(Exercise requirements):
Write out each entry once more so that it matches the original exactly.
_____
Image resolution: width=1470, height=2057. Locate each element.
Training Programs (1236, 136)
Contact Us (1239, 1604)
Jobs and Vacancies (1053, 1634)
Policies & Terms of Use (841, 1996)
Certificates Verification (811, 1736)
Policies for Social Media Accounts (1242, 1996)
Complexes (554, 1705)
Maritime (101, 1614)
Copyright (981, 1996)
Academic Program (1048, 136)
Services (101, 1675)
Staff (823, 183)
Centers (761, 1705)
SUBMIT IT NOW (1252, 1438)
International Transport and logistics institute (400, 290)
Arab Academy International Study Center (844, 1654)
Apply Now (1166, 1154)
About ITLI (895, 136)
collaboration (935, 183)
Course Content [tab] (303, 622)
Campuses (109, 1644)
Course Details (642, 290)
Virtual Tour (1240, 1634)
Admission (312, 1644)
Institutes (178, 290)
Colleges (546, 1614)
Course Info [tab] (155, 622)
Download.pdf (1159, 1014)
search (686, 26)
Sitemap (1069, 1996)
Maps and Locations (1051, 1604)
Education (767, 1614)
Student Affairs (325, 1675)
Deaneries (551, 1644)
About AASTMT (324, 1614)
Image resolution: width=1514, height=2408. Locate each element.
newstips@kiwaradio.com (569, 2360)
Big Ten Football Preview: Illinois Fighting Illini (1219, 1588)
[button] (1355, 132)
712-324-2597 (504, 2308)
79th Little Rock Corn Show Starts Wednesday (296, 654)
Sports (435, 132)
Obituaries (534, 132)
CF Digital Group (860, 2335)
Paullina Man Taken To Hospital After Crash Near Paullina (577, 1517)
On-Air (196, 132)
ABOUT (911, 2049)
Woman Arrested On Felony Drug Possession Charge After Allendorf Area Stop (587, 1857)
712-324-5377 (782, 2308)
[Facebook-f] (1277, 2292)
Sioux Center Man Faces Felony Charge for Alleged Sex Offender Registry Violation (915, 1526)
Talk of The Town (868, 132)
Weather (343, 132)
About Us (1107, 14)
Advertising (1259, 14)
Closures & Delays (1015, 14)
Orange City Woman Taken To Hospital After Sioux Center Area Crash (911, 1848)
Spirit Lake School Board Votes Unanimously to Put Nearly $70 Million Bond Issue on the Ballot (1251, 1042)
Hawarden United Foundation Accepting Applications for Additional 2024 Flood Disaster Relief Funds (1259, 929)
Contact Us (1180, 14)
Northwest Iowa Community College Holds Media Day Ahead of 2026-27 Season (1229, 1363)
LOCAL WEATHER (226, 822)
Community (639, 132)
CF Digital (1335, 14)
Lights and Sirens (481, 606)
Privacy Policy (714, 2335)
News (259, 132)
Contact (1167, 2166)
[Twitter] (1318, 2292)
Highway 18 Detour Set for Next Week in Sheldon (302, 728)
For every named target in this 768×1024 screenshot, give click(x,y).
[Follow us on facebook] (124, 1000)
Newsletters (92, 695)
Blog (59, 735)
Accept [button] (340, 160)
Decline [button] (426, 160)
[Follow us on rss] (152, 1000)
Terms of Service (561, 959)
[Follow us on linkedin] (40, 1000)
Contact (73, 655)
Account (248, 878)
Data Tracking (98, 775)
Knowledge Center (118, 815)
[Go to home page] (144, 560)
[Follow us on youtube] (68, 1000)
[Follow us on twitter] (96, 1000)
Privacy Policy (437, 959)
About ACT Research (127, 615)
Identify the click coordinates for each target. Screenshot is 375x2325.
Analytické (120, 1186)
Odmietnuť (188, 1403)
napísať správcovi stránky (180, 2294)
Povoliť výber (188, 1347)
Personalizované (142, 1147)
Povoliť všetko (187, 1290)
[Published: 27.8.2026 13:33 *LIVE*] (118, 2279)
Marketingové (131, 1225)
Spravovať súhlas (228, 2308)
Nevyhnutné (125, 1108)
_____
(Written solution):
Image resolution: width=1470, height=2057. Locate each element.
Training Programs (1236, 136)
Contact Us (1239, 1604)
Jobs and Vacancies (1053, 1634)
Policies & Terms of Use (841, 1996)
Certificates Verification (811, 1736)
Policies for Social Media Accounts (1242, 1996)
Complexes (554, 1705)
Maritime (101, 1614)
Copyright (981, 1996)
Academic Program (1048, 136)
Services (101, 1675)
Staff (823, 183)
Centers (761, 1705)
SUBMIT IT NOW (1252, 1438)
International Transport and logistics institute (400, 290)
Arab Academy International Study Center (844, 1654)
Apply Now (1166, 1154)
About ITLI (895, 136)
collaboration (935, 183)
Course Content [tab] (303, 622)
Campuses (109, 1644)
Course Details (642, 290)
Virtual Tour (1240, 1634)
Admission (312, 1644)
Institutes (178, 290)
Colleges (546, 1614)
Course Info [tab] (155, 622)
Download.pdf (1159, 1014)
search (686, 26)
Sitemap (1069, 1996)
Maps and Locations (1051, 1604)
Education (767, 1614)
Student Affairs (325, 1675)
Deaneries (551, 1644)
About AASTMT (324, 1614)
Image resolution: width=1514, height=2408. Locate each element.
newstips@kiwaradio.com (569, 2360)
Big Ten Football Preview: Illinois Fighting Illini (1219, 1588)
[button] (1355, 132)
712-324-2597 (504, 2308)
79th Little Rock Corn Show Starts Wednesday (296, 654)
Sports (435, 132)
Obituaries (534, 132)
CF Digital Group (860, 2335)
Paullina Man Taken To Hospital After Crash Near Paullina (577, 1517)
On-Air (196, 132)
ABOUT (911, 2049)
Woman Arrested On Felony Drug Possession Charge After Allendorf Area Stop (587, 1857)
712-324-5377 (782, 2308)
[Facebook-f] (1277, 2292)
Sioux Center Man Faces Felony Charge for Alleged Sex Offender Registry Violation (915, 1526)
Talk of The Town (868, 132)
Weather (343, 132)
About Us (1107, 14)
Advertising (1259, 14)
Closures & Delays (1015, 14)
Orange City Woman Taken To Hospital After Sioux Center Area Crash (911, 1848)
Spirit Lake School Board Votes Unanimously to Put Nearly $70 Million Bond Issue on the Ballot (1251, 1042)
Hawarden United Foundation Accepting Applications for Additional 2024 Flood Disaster Relief Funds (1259, 929)
Contact Us (1180, 14)
Northwest Iowa Community College Holds Media Day Ahead of 2026-27 Season (1229, 1363)
LOCAL WEATHER (226, 822)
Community (639, 132)
CF Digital (1335, 14)
Lights and Sirens (481, 606)
Privacy Policy (714, 2335)
News (259, 132)
Contact (1167, 2166)
[Twitter] (1318, 2292)
Highway 18 Detour Set for Next Week in Sheldon (302, 728)
For every named target in this 768×1024 screenshot, give click(x,y).
[Follow us on facebook] (124, 1000)
Newsletters (92, 695)
Blog (59, 735)
Accept [button] (340, 160)
Decline [button] (426, 160)
[Follow us on rss] (152, 1000)
Terms of Service (561, 959)
[Follow us on linkedin] (40, 1000)
Contact (73, 655)
Account (248, 878)
Data Tracking (98, 775)
Knowledge Center (118, 815)
[Go to home page] (144, 560)
[Follow us on youtube] (68, 1000)
[Follow us on twitter] (96, 1000)
Privacy Policy (437, 959)
About ACT Research (127, 615)
Identify the click coordinates for each target. Screenshot is 375x2325.
Analytické (120, 1186)
Odmietnuť (188, 1403)
napísať správcovi stránky (180, 2294)
Povoliť výber (188, 1347)
Personalizované (142, 1147)
Povoliť všetko (187, 1290)
[Published: 27.8.2026 13:33 *LIVE*] (118, 2279)
Marketingové (131, 1225)
Spravovať súhlas (228, 2308)
Nevyhnutné (125, 1108)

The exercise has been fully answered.